▶ _EXERCISE_: Omit the pictures, then reproduce exactly the line bearing "Task: Click the User 1 avatar icon" and every line after it up to and including the last line of the entries below.

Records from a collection

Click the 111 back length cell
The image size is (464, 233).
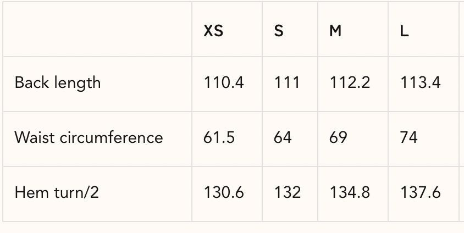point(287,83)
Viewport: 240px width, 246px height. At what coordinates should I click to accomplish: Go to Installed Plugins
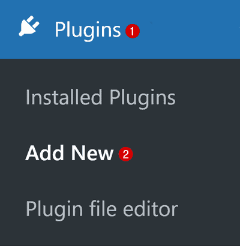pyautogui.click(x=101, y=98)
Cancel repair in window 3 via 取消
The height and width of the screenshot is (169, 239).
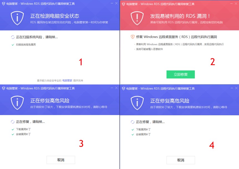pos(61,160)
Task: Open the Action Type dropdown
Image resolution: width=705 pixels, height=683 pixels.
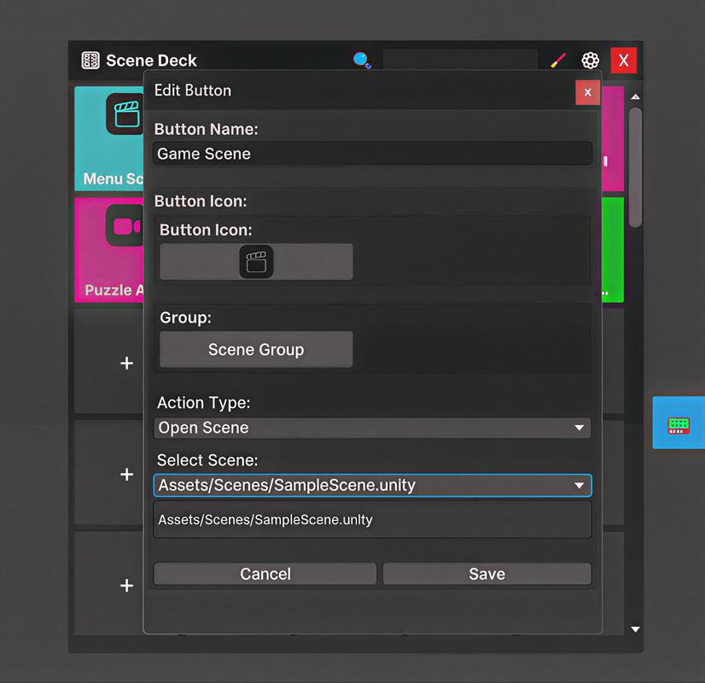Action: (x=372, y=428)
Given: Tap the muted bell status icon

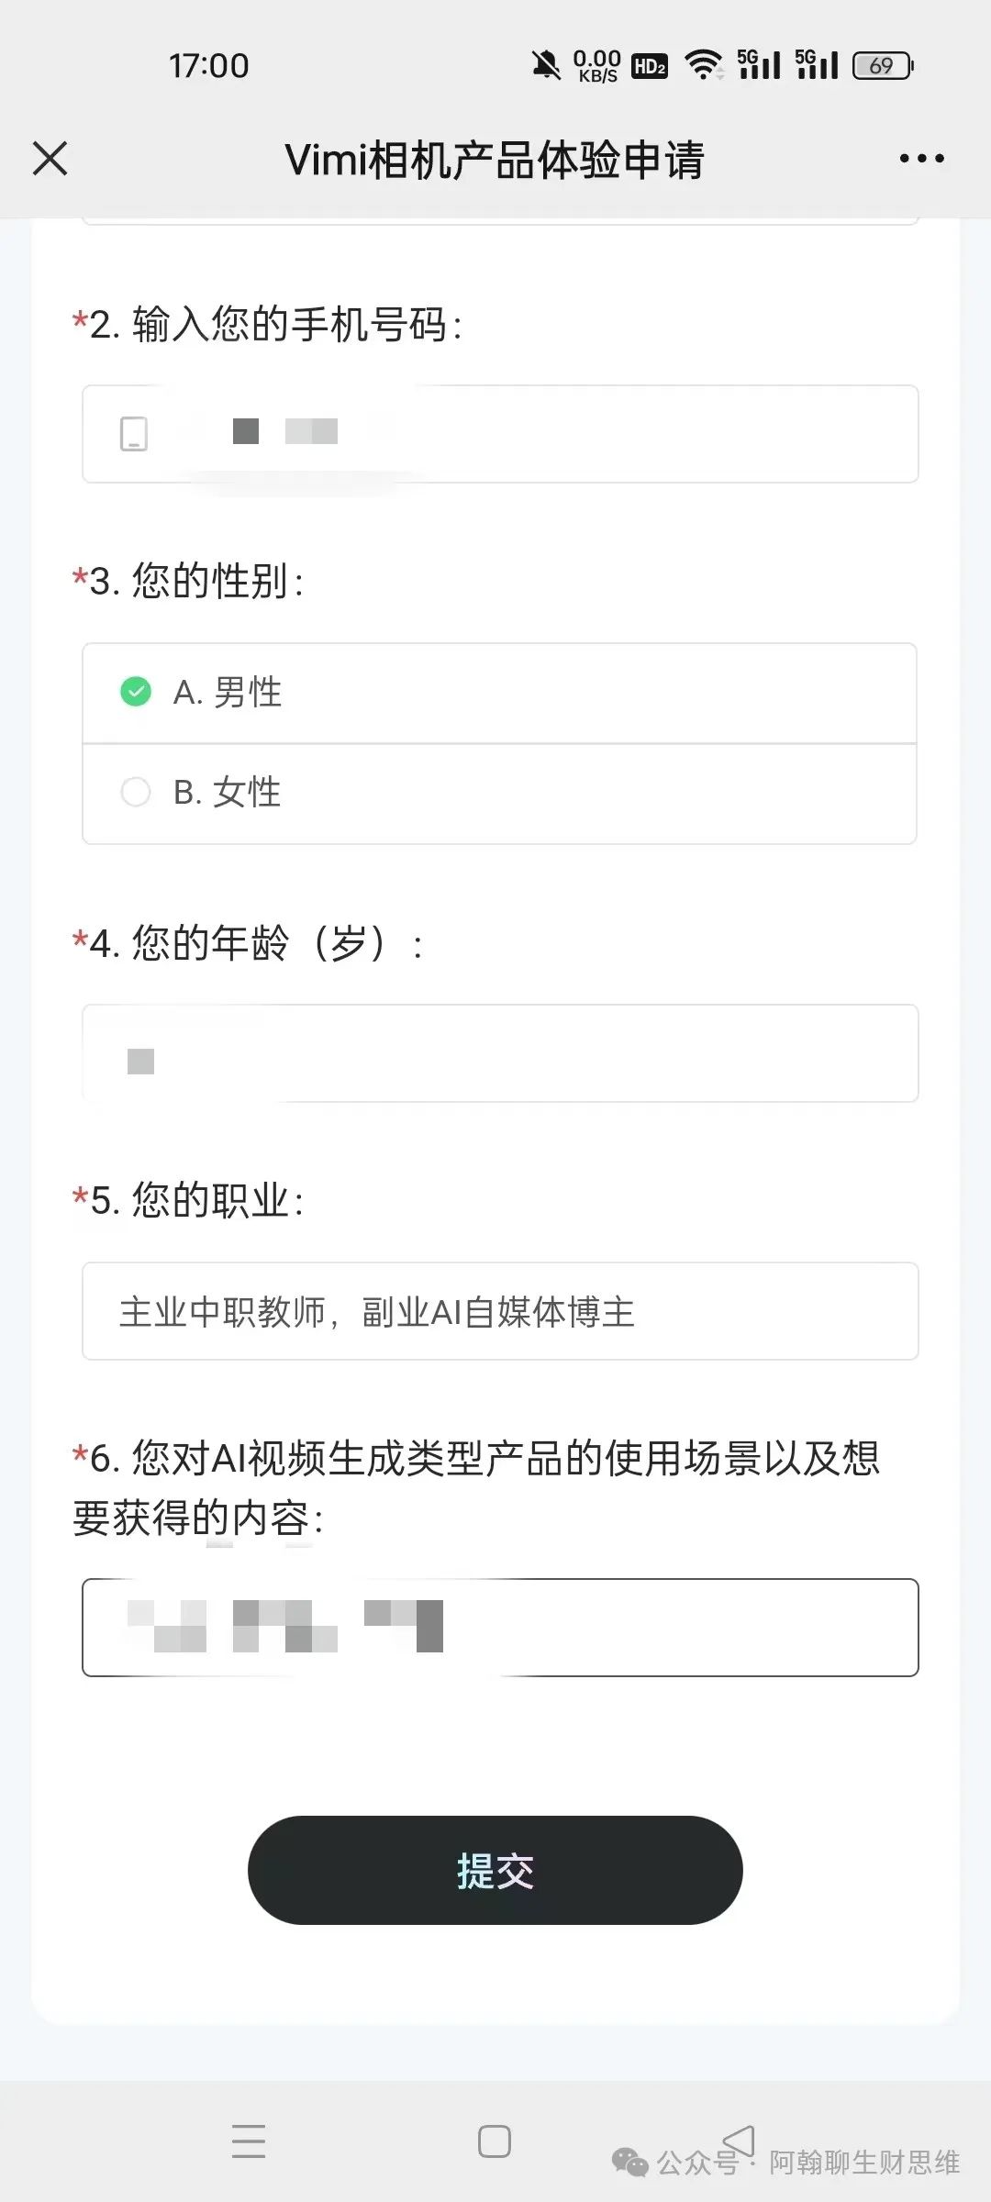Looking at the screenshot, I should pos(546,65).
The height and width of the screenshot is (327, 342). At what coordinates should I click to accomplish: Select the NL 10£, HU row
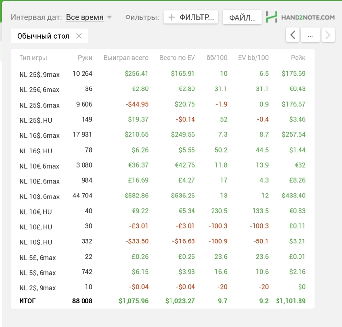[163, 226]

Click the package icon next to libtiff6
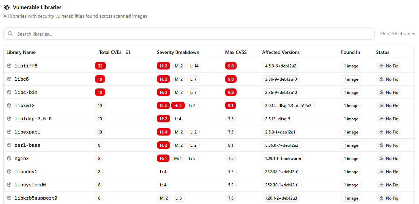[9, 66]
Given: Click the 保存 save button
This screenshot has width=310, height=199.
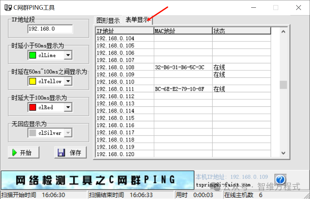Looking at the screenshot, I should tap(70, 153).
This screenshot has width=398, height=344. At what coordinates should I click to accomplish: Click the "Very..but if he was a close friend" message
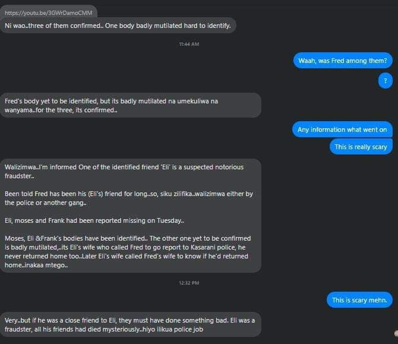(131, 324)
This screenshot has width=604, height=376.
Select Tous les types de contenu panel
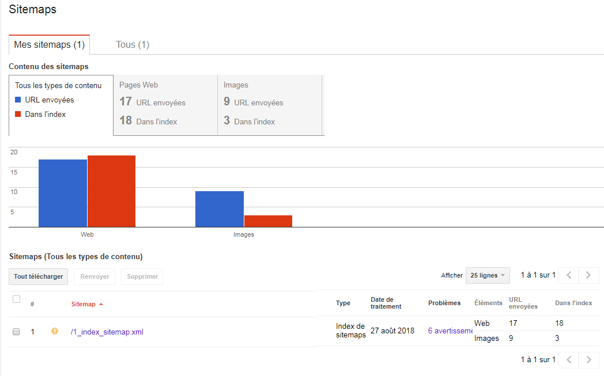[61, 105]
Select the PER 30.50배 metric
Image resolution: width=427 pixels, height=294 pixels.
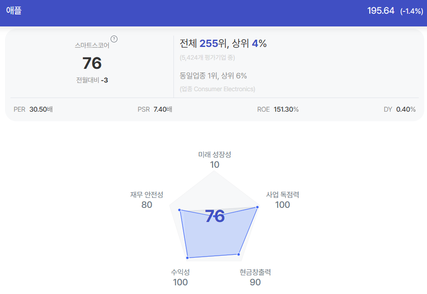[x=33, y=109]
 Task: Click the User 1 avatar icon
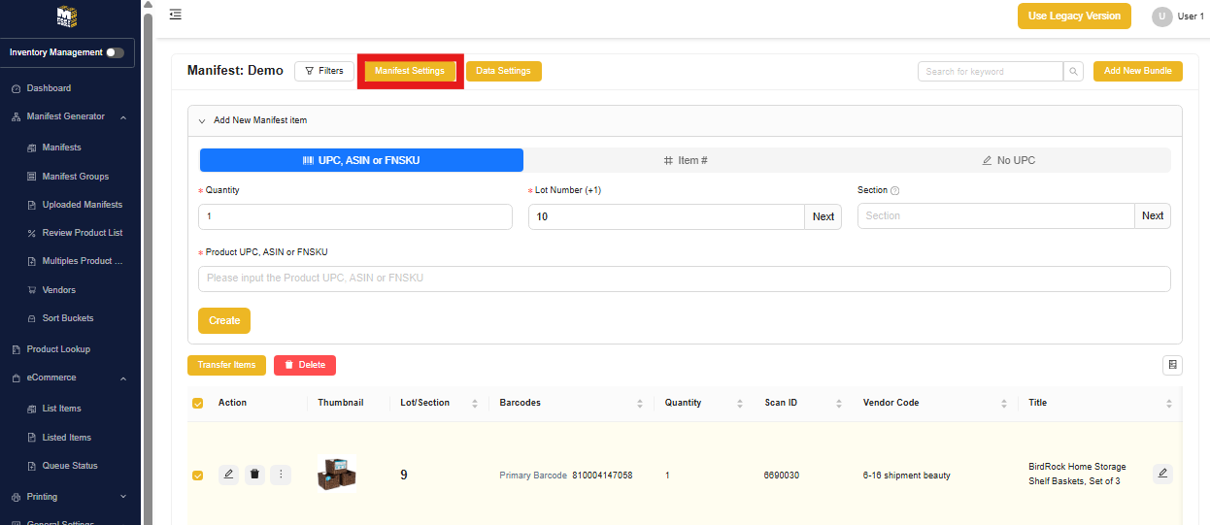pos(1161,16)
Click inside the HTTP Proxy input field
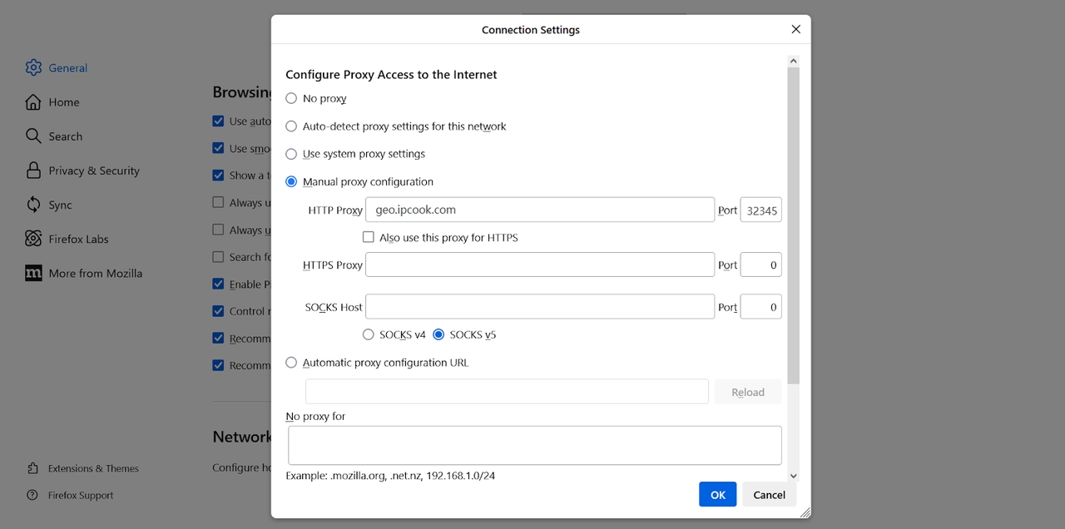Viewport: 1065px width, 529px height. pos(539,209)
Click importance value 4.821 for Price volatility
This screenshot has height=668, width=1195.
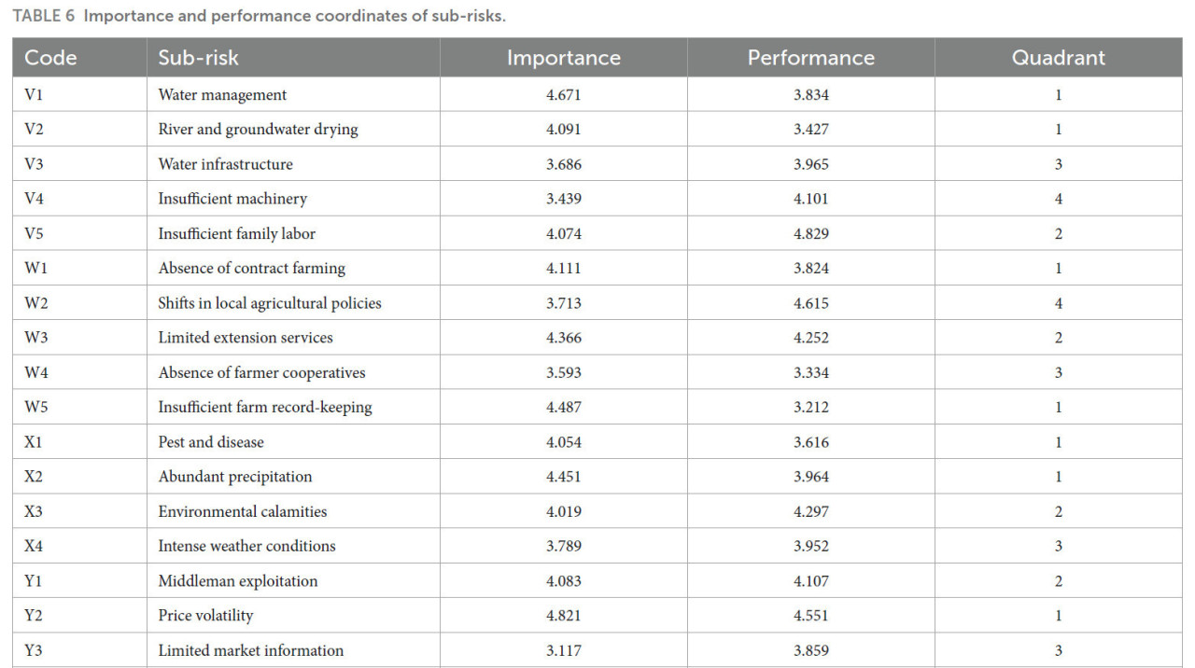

▶ _EXERCISE OUTPUT_:
 Task: Click the User 1 avatar icon
pos(1161,16)
Click inside the HTTP Proxy input field
Viewport: 1065px width, 529px height. pos(539,209)
Click importance value 4.821 for Price volatility
This screenshot has height=668, width=1195.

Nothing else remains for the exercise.